-- PROVIDED PASSAGE --
· · · · ·

The morning prayer wailer’s call to Allah filled the early morning darkness; echoing across the valleys were prayers broadcast from grey metal loudspeakers perched on the top of the rectangular columns of the mosques. I lay listening to the rich resonance of the deep male voice in prayer to Allah. Sound was alongside the lightening sky. Wailing from disabled children in the corner of the alleyway accompanied the sunrise.
There seems to me to be a very high rate of disability here. Perhaps because of birthing difficulties due to inadequate health care…or perhaps where I live at home there is segregation and not in such public view; perhaps heredity….or other reasons I am not aware of… I’m not sure.
We had a beautiful boy with a disability mind our car one day. Amongst the group of boys who came to ask if they could mind our car whilst we walked in a Ksar…Max and I chose one particular boy. There was something in his eyes. Honesty. For us not being able to speak Arabic or French didn’t matter – because this boy could not speak at all…so we gestured to him to look after our car and we would pay him when we returned. He nodded and smiled with pride. He took his task so seriously – shooing away and getting annoyed with little children and protecting Penny even after we paid him. He bowed his head and gestured with his left hand on his heart his gratitude for his prestigious role and payment, and he still wanted to help me latch the cover down. Penny left this boy standing waving to us as I had tears in my eyes.
The reason for Penny to be overseen in the street was because we had ventured into one of the mud built Ksars….homes which were cubicles made from mud and daub, which grew and evolved around the curved dome of the centre mosque; and were like a warren of darkened alleyways which hung doorways into a life I just could not imagine; where people over the centuries have called their home.
It had been arranged for us to visit one of these Ksars the following day and although fascinating, I felt quite voyeuristic walking through the dusty damp corridors where women in black wafted through the dust carrying baskets and peering at us through a horizontal rectangular window of fabric.

· · · · ·

In the travel account, why did it not matter that the narrator and Max could not speak Arabic or French when they asked the boy to mind their car? None of the rows are relevant here.

-- Stored data entries --

· · · · ·

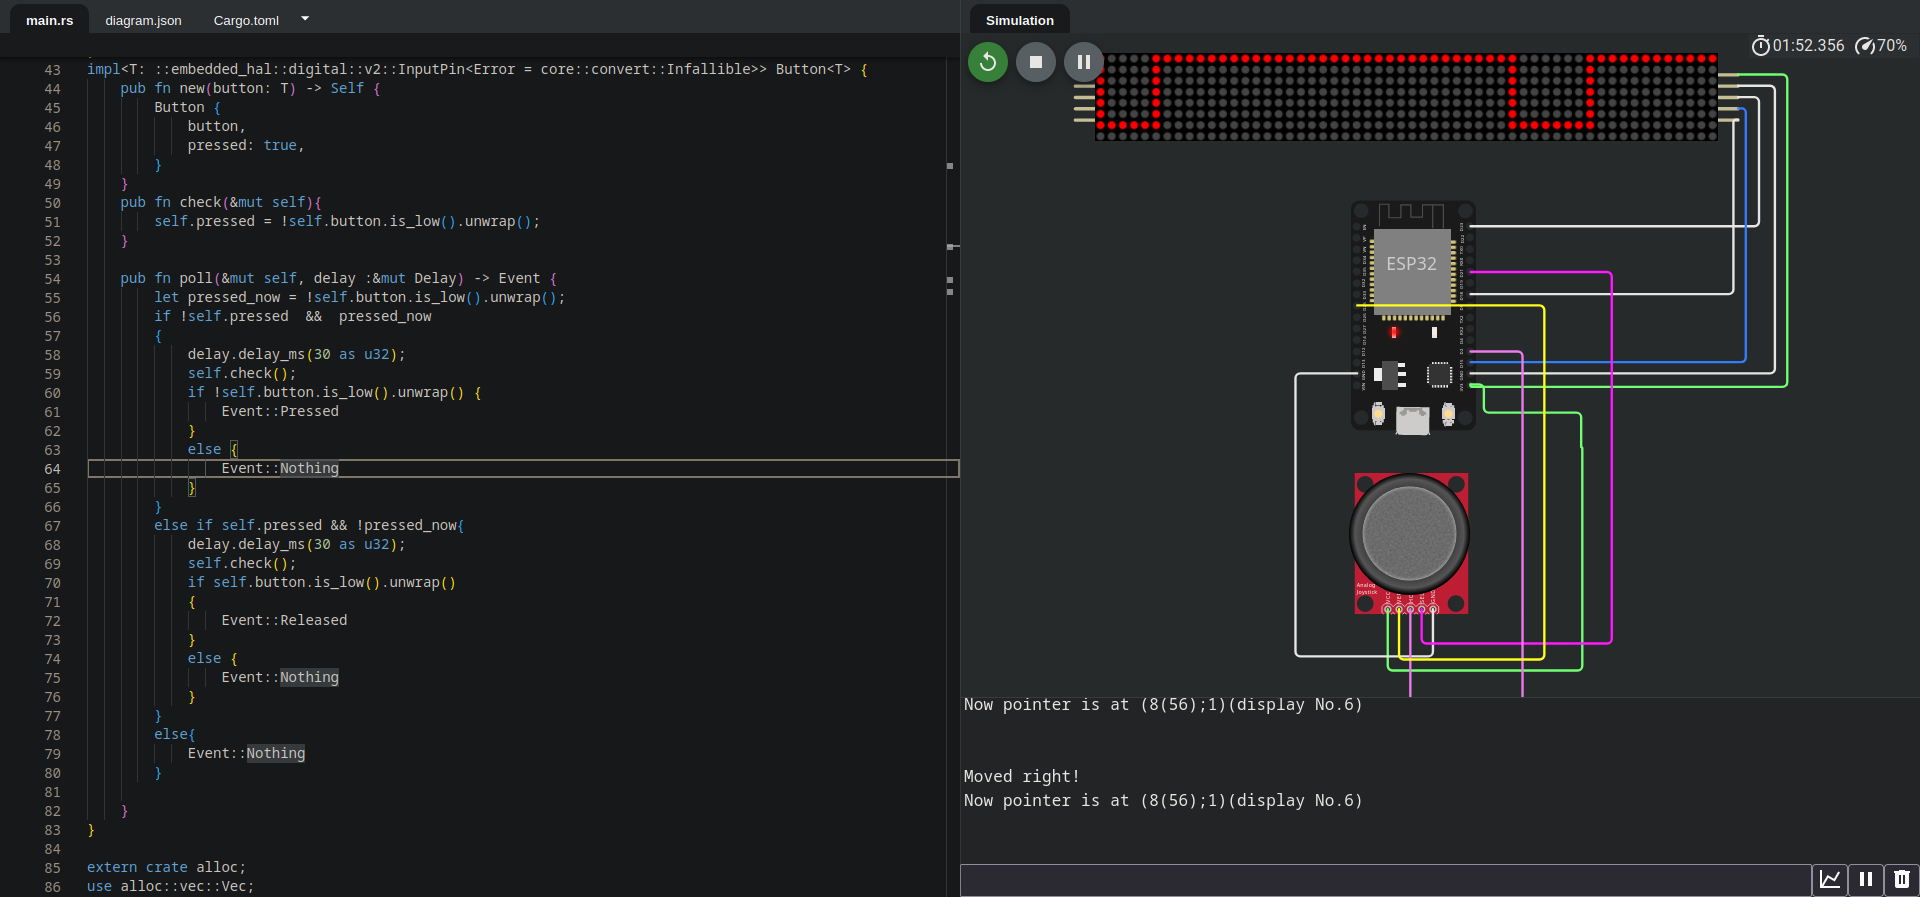Switch to the diagram.json tab
Image resolution: width=1920 pixels, height=897 pixels.
(x=143, y=20)
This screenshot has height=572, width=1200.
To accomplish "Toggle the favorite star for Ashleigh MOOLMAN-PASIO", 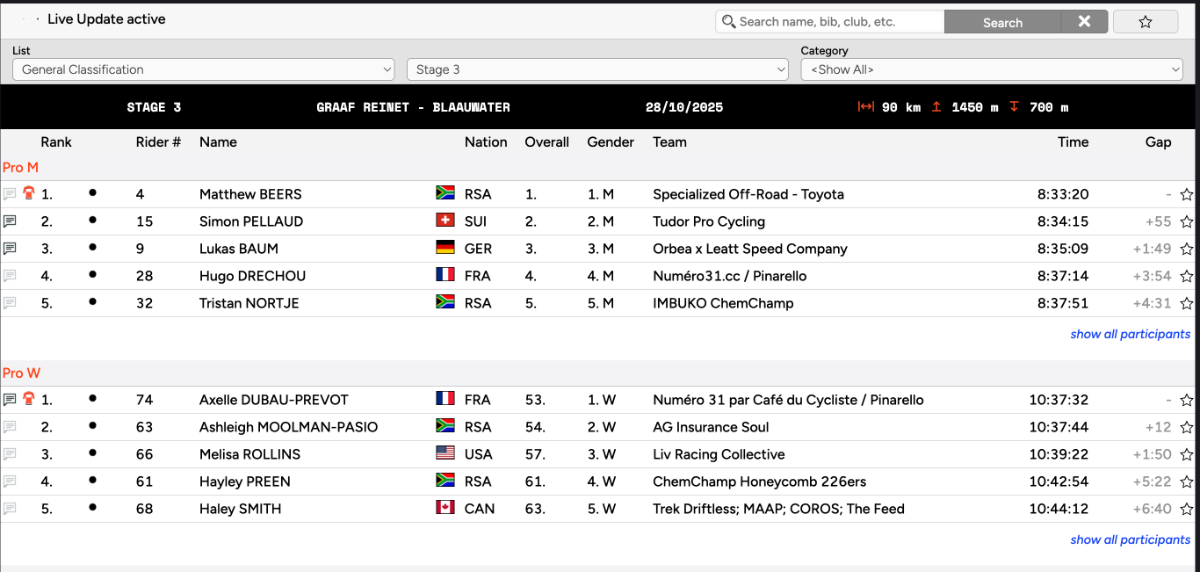I will pyautogui.click(x=1186, y=428).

· · · · ·

-- OUTPUT --
It did not matter because the boy could not speak at all. Instead, they used gestures to ask him to look after the car and to show that they would pay him when they returned.